第9回 会社の財産になる(1)

●このように感じたことはありませんか?

青木さんは職場で、財務データを駆使して目を自分なりに工夫を凝らした報告書を作成していました。しかし最初の数ヶ月が過ぎてみると、仕事に対してやる気が起こらなくなり、退屈に感じるようになってしまったのです。報告書づくりは時間がかかるばかりで、ほとんど価値を見いだせない単調な作業に思えてきました。

やがて1日をもっと楽しく過ごすためだけに、ネットサーフィンや、電話で話をするといった他の作業をして自分の時間をつぶすようになっていきました。気乗りしない報告書づくりに取りかかるのは期限ぎりぎりになってからになり、上司への提出が遅れるようになったのです。

彼女はこのままではいけないことを自覚しており、同僚の池田さんに悩みを打ち明けました。彼は話をすべて聞いたあと、以下の質問を自問してみるよう提案しました。

  1. 自分の組織は世界に対してどんな価値を提供しているか
  2. 自分の部門は組織にどう貢献しているか
  3. 自分はなぜここで働いているのか
  4. 自分の仕事はどのように部門や組織に貢献しているか
  5. 自分の仕事は人間として自分が成長する上でどのように役立っているか

●なぜあなたは今の会社にいるのか? なぜその仕事をしているのか?

これらの質問に回答することはとても重要なことです。しっかりと答えられないのであれば、仕事をするモチベーションなどとても湧かないでしょうし、出社するのさえ、気が進まないでしょう。早急にそれも心の底から全身全霊でイエスと答えられるように変われる必要があります。

●意外に多い“ハシゴのかけ違え症候群”

学生時代に就職活動をして、大手の企業から内定をもらえたのでその会社に勤務することにした。しかしいざ入社してみると、想像していたイメージとは違い、転職した。

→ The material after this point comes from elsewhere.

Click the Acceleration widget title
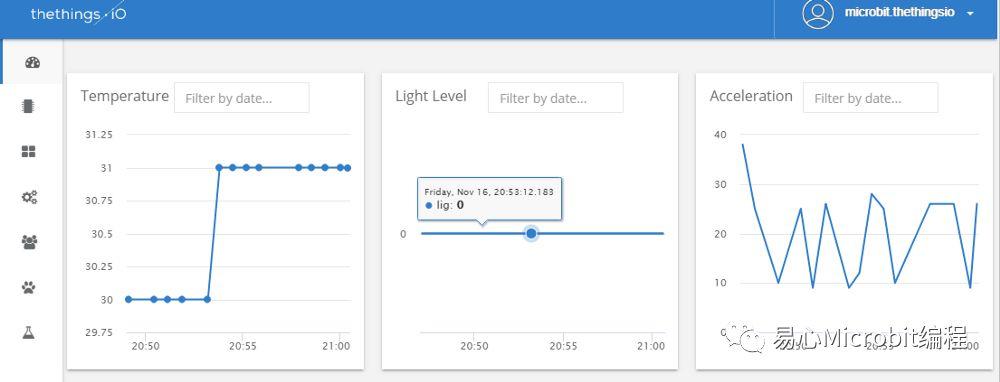Viewport: 1000px width, 382px height. point(751,96)
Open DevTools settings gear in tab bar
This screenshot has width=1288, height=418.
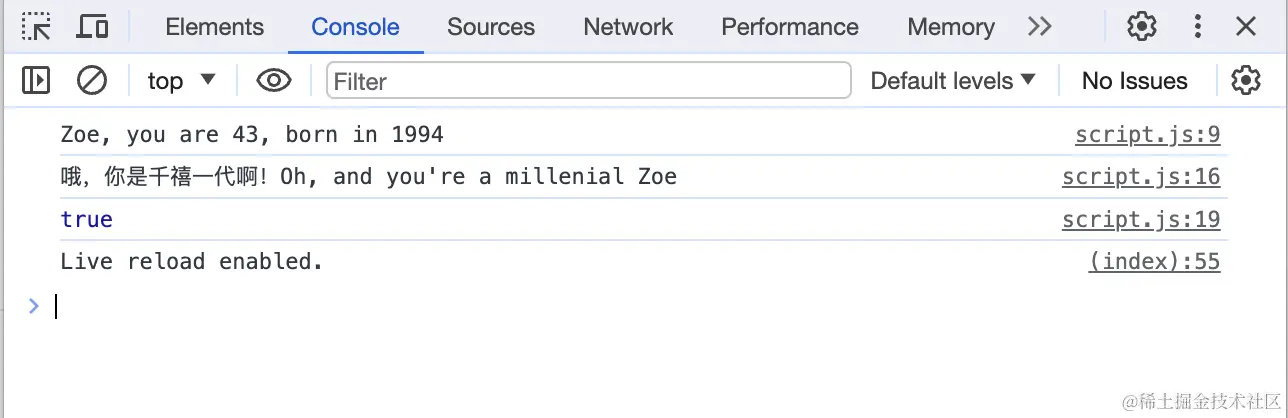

「3割の新入社員が3年以内に転職する」といわれるこの時代、目的を意識せずにスタートを切るビジネス・パーソンが増えているようです。スティーブン・R・コヴィー博士は、目の前のタスクをこなすことに懸命になりすぎ、そのタスクを完成させてから目的とのズレに気づく行為を“ハシゴのかけ違え”と称しました。ハシゴをかけて、昇ってから、ここにかけるべきではなかったと気づくというわけです。

しかしこれはあまりにももったいないことです。ハシゴをかける位置について事前にしっかり考え、正しい位置にかけていれば、労力やコストをどれだけ節減できたことでしょう。

●会社に所属する目的、仕事の目的を再認識するための5つの質問

青木さんが池田さんから示された質問。これらが会社に所属する目的、仕事の目的を再認識するためのキーとなります。仕事に対する意欲がこれまでとは全く違ってくるかもしれません。じっくり考えていきましょう。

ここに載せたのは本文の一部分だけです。